Então, como combino yoga e Quimbanda? A visão popular do yoga do bom mocismo e do yogī gratiluz é um produto – no sentido comercial-capitalista do termo – da cultura moderna ocidental. É uma visão produzida, i.e. embalada e vendida a partir do Séc. XIX. Na Idade Média – e bem antes disso na verdade – os yogīs eram considerados feiticeiros itinerantes, taumaturgos perigosos que se valiam de seus poderes para conquistarem seus desejos e busca pelo poder, envolvidos com possessão extática, necromancia e convocação de demônios (yakṣas, rākṣasas, pretas etc.). E isso não mudou. Na Índia profunda, como propõe acadêmicos como Jim Fitzgerald, Véronique Boullier e, no que concerne ao nosso tema, Vijay Smith em seu estudo sobre os guerreiros ascetas de 2006, a imagética cultural do yogī trata-se de um sujeito sinistro, a margem e pária da sociedade. Ainda hoje nas comunidades do Sul e Norte da Índia as mães dizem a suas crianças: não faça isso ou aquilo senão o yogī passa e te leva embora. No imaginário popular indiano, o yogī é um feiticeiro itinerante que oferece senão perigo, pelo menos a suspeita onde quer que passe.

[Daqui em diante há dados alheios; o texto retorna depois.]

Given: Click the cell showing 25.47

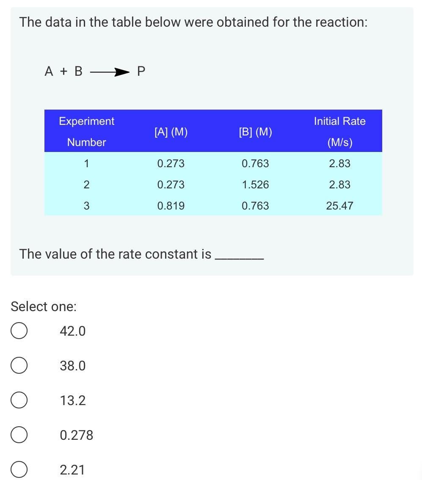Looking at the screenshot, I should tap(340, 206).
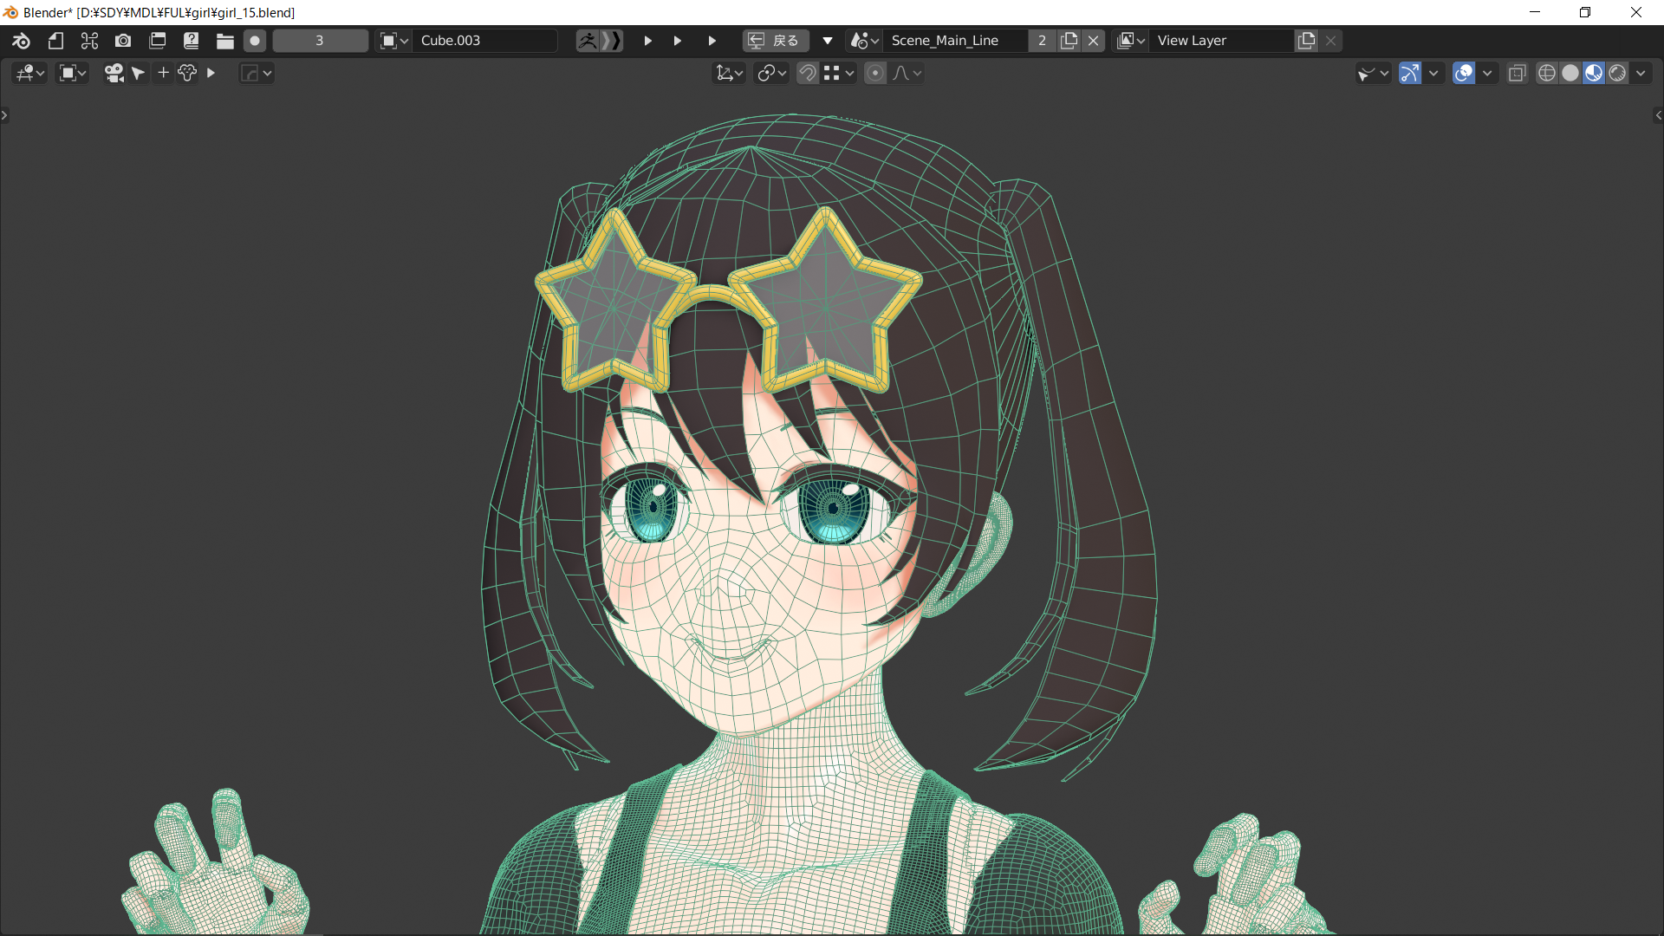Open the editor type selector menu
The width and height of the screenshot is (1664, 936).
(29, 74)
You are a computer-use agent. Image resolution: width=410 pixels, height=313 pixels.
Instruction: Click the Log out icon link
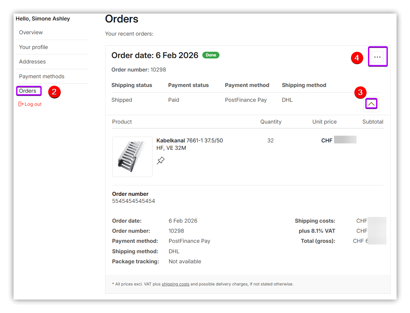pos(30,104)
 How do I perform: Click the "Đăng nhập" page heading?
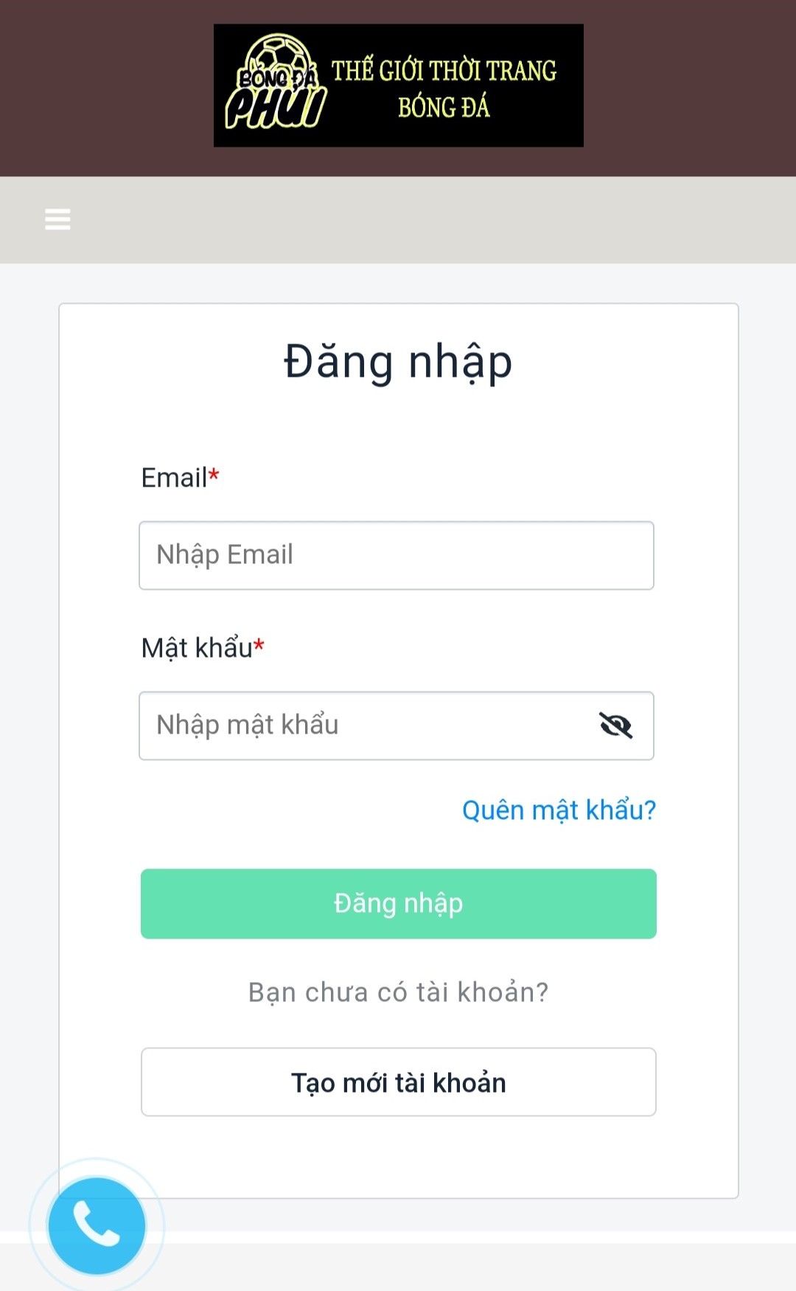(x=398, y=362)
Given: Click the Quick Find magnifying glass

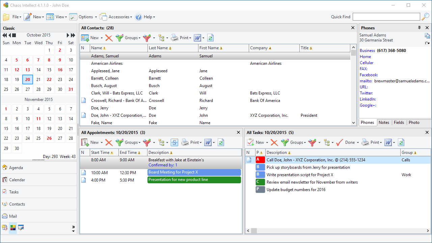Looking at the screenshot, I should [x=426, y=17].
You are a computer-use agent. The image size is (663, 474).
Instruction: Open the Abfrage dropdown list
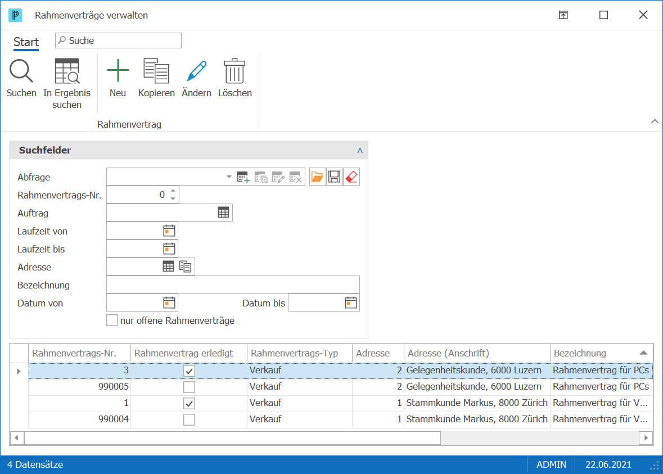pyautogui.click(x=229, y=177)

O que yoga de verdade, então, tem a ver com Quimbanda? Te respondo: uma vida de goécia! O yogī no imaginário cultural indiano não é diferente do gōes grego na alvorada da pólis. Como demonstrei em minhas obras anteriores, o Daemonium: a Quimbanda & a Nova Síntese da Magia e Wanga: o Segredo do Diabo, ambos de 2024, não existe diferença entre o que um kimbanda faz hoje no Brasil para o que o gōes fazia na Grécia do Séc. V a.E.C.: feitiçaria, necromancia. O yogī indiano compartilha da mesma repulsa social e, de igual modo, é temido onde passa. Assim como o kimbanda no Brasil ou o gōes na Grécia antiga, o yogī na Índia também é um manganeumata das sombras.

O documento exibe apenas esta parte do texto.